Problem Identification and Resolution The inspectors reviewed and discussed selected CRs associated with ALARA program implementation. The reviewed items included CRs, self-assessments, and quality assurance audit documents. The inspectors evaluated the licensees ability to identify, characterize, prioritize, and resolve the identified issues in accordance with licensee procedure PI-AA-200, Corrective Action.

The licensees ALARA program activities and results were evaluated against the requirements of UFSAR Section 12; Technical Specification (TS), Section 6.4; 10 CFR Parts 19 and 20; and approved licensee procedures. Records reviewed are listed in Sections 2RS1 and 2RS2 of the Attachment.

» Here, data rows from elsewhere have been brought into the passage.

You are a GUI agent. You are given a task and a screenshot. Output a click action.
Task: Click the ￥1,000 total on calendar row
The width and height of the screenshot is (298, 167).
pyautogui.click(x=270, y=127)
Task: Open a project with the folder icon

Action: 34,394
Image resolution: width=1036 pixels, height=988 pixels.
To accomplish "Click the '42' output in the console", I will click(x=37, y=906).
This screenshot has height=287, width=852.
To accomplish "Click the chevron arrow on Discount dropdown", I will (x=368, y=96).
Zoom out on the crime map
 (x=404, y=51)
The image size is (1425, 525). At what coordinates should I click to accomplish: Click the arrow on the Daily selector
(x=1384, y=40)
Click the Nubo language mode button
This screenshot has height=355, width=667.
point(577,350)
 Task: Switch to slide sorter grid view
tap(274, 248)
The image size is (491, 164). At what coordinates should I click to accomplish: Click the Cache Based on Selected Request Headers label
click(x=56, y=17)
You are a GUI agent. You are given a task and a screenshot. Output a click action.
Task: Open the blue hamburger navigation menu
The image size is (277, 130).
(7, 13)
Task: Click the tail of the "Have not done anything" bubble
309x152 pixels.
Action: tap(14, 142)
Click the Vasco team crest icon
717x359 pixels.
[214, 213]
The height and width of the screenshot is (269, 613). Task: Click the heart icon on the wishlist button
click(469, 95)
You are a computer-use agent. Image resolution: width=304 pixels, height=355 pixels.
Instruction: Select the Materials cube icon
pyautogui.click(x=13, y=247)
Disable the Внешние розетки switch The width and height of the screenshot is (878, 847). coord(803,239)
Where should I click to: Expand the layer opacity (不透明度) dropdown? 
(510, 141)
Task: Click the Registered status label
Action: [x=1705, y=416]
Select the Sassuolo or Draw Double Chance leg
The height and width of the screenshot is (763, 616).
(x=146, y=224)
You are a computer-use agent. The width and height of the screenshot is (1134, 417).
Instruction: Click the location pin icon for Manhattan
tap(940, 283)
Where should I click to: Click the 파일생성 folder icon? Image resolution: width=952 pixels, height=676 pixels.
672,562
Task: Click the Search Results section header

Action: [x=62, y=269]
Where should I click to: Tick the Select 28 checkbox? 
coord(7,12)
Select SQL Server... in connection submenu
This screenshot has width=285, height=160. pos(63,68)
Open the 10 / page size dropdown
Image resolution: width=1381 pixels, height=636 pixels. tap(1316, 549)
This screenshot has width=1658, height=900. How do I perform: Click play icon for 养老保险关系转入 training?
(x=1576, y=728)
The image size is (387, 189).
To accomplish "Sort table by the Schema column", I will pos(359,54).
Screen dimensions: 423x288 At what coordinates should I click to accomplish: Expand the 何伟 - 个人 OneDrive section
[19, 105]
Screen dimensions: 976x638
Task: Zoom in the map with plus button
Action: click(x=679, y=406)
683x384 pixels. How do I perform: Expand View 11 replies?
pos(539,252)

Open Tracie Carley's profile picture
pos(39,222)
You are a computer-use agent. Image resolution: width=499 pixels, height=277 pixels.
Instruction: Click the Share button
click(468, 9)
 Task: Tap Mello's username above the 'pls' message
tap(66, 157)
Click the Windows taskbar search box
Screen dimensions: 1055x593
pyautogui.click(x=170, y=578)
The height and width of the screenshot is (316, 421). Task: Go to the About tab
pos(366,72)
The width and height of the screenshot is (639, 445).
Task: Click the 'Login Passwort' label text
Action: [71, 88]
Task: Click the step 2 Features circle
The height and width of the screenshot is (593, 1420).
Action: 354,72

Radiation worker performance was reviewed as part of observations conducted for IP 71124.01 and is documented in section 2RS1.

b. Findings

No findings were identified.

2RS3 In-Plant Airborne Radioactivity Control and Mitigation

a. Inspection Scope

Engineering Controls: The inspectors reviewed the use of temporary and permanent engineering controls to mitigate airborne radioactivity during the refueling outage including the Containment Purge and Auxiliary Ventilation systems. The inspectors observed the use of high efficiency particulate air ventilation and vacuums to control contamination during surface disturbing work. Use of containment purge to reduce airborne levels in general areas was reviewed. The inspectors evaluated the effectiveness of continuous air monitors and air samplers placed in work areas to provide indication of increasing airborne levels.

Use of Respiratory Protection Devices The inspectors reviewed the use of respiratory protection devices to limit the intake of radioactive material. This included review of devices used for routine tasks and devices stored for use in emergency situations.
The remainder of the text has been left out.